#### What is expected:
Copy the lines below, please, starting with the one that contains "Given: Click the 趣味网页制作 category image" and ending with the last. Pictures stay out.

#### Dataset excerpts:
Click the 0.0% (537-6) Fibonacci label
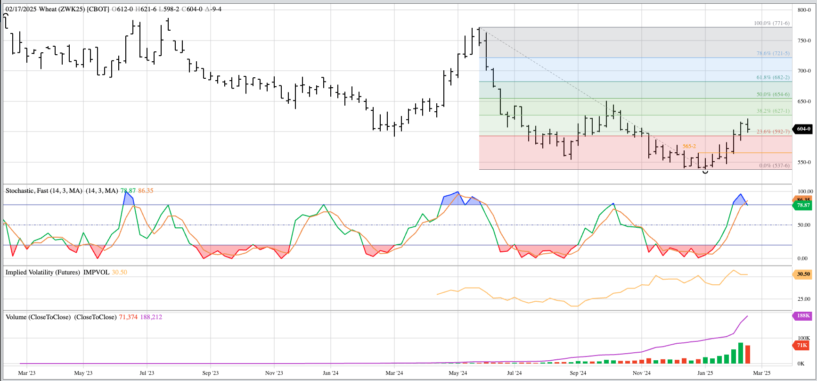The height and width of the screenshot is (381, 817). [774, 166]
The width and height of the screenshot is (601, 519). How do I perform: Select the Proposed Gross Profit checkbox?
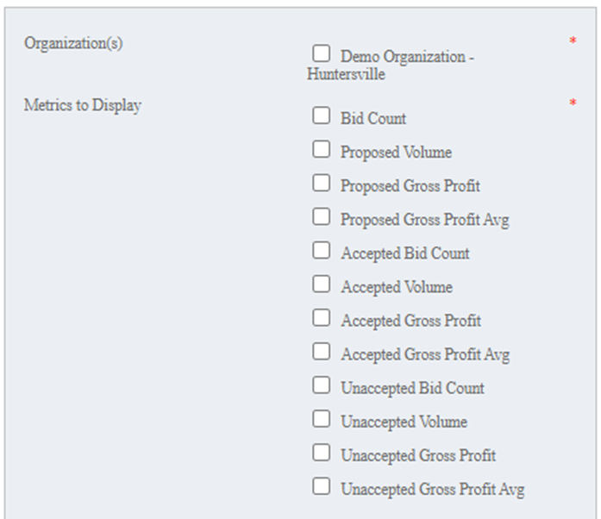(321, 183)
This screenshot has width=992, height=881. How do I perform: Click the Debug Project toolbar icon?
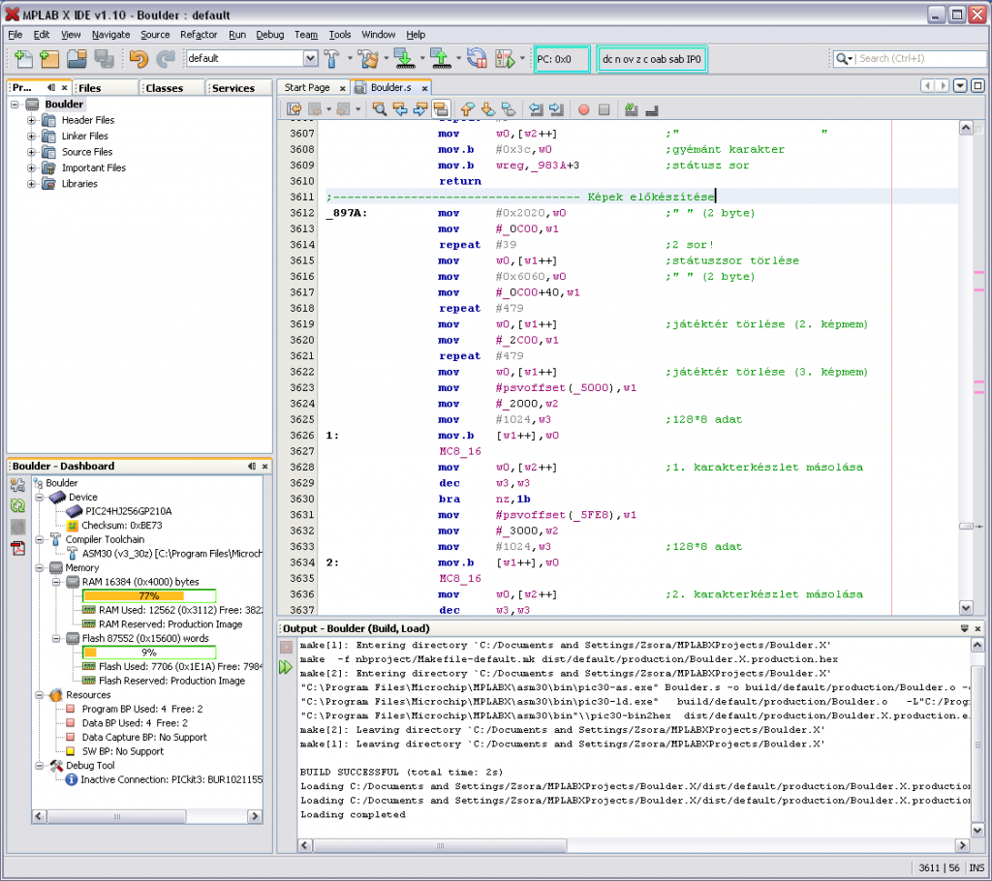[505, 59]
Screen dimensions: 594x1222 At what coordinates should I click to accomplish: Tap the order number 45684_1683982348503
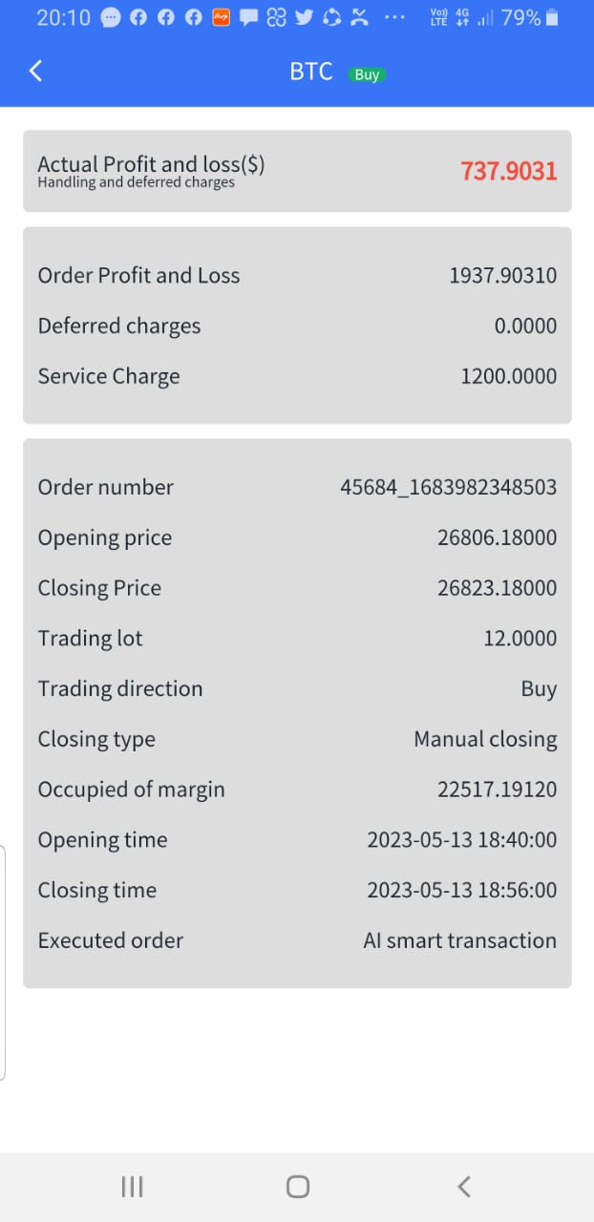click(x=449, y=487)
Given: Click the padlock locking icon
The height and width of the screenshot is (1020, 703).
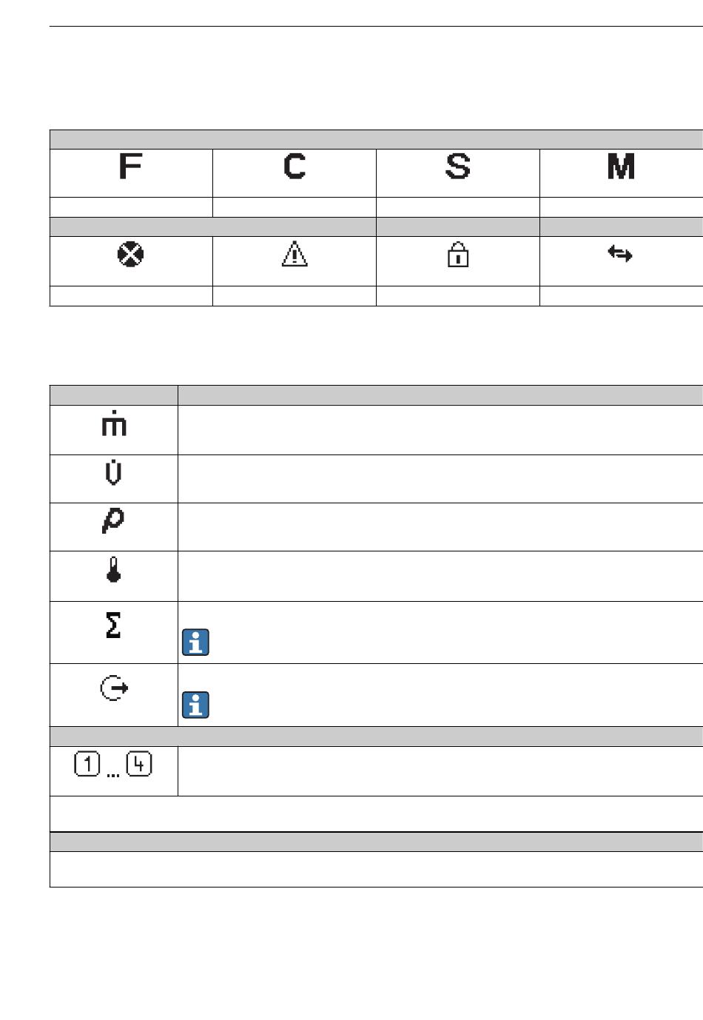Looking at the screenshot, I should click(x=458, y=254).
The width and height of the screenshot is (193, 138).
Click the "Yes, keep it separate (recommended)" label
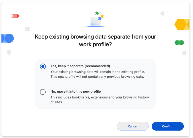(x=80, y=66)
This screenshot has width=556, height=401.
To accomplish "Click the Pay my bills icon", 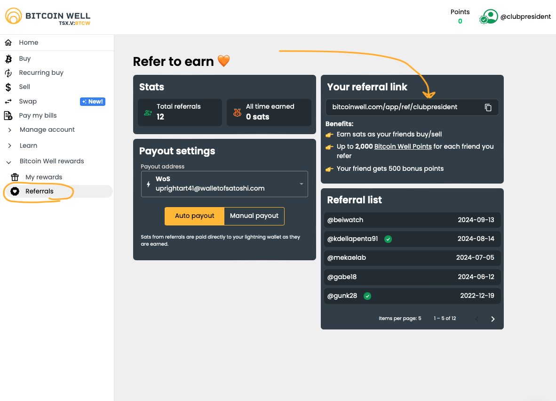I will 8,116.
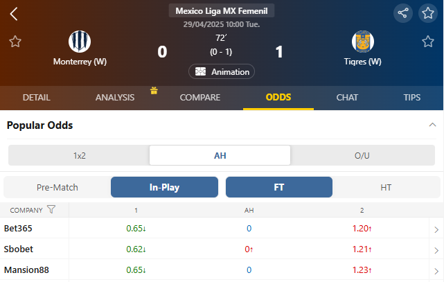Open the match Animation view
Screen dimensions: 444x282
[x=222, y=72]
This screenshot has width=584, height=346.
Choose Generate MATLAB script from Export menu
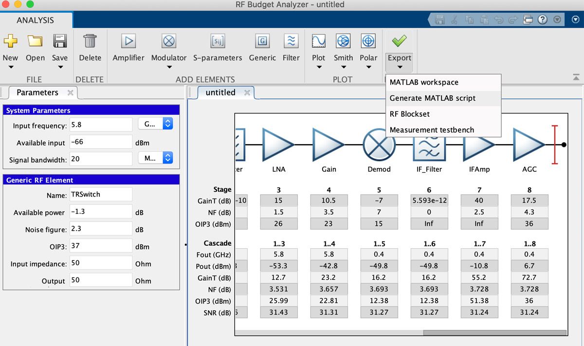[x=432, y=98]
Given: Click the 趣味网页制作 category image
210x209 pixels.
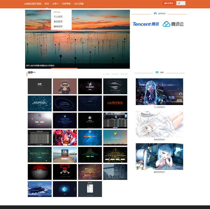Looking at the screenshot, I should 159,156.
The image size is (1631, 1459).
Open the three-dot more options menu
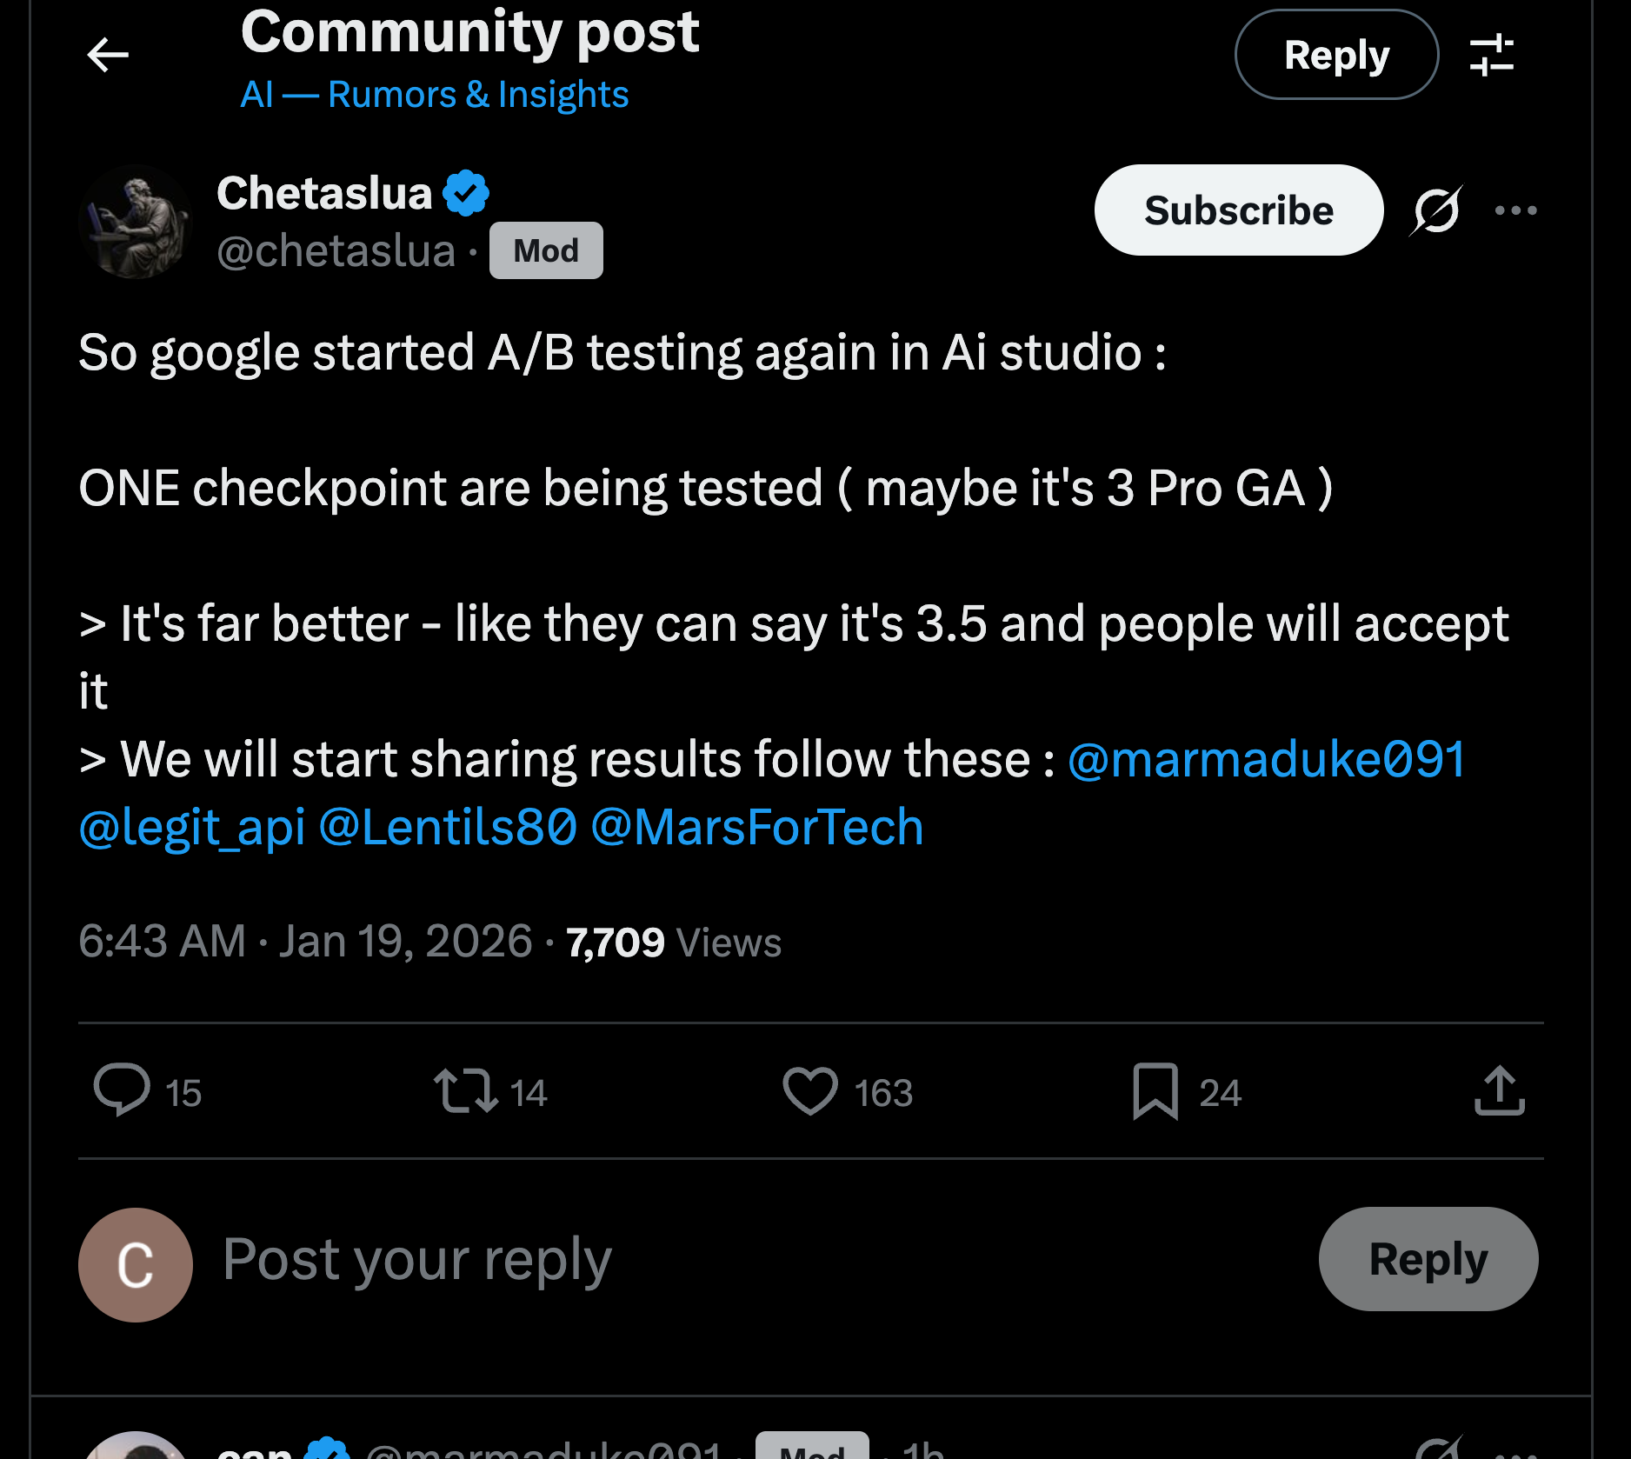[1515, 210]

#### Solution to the exercise:
Given: Click the 趣味网页制作 category image
210x209 pixels.
Looking at the screenshot, I should 159,156.
The image size is (1631, 1459).
Open the three-dot more options menu
[1515, 210]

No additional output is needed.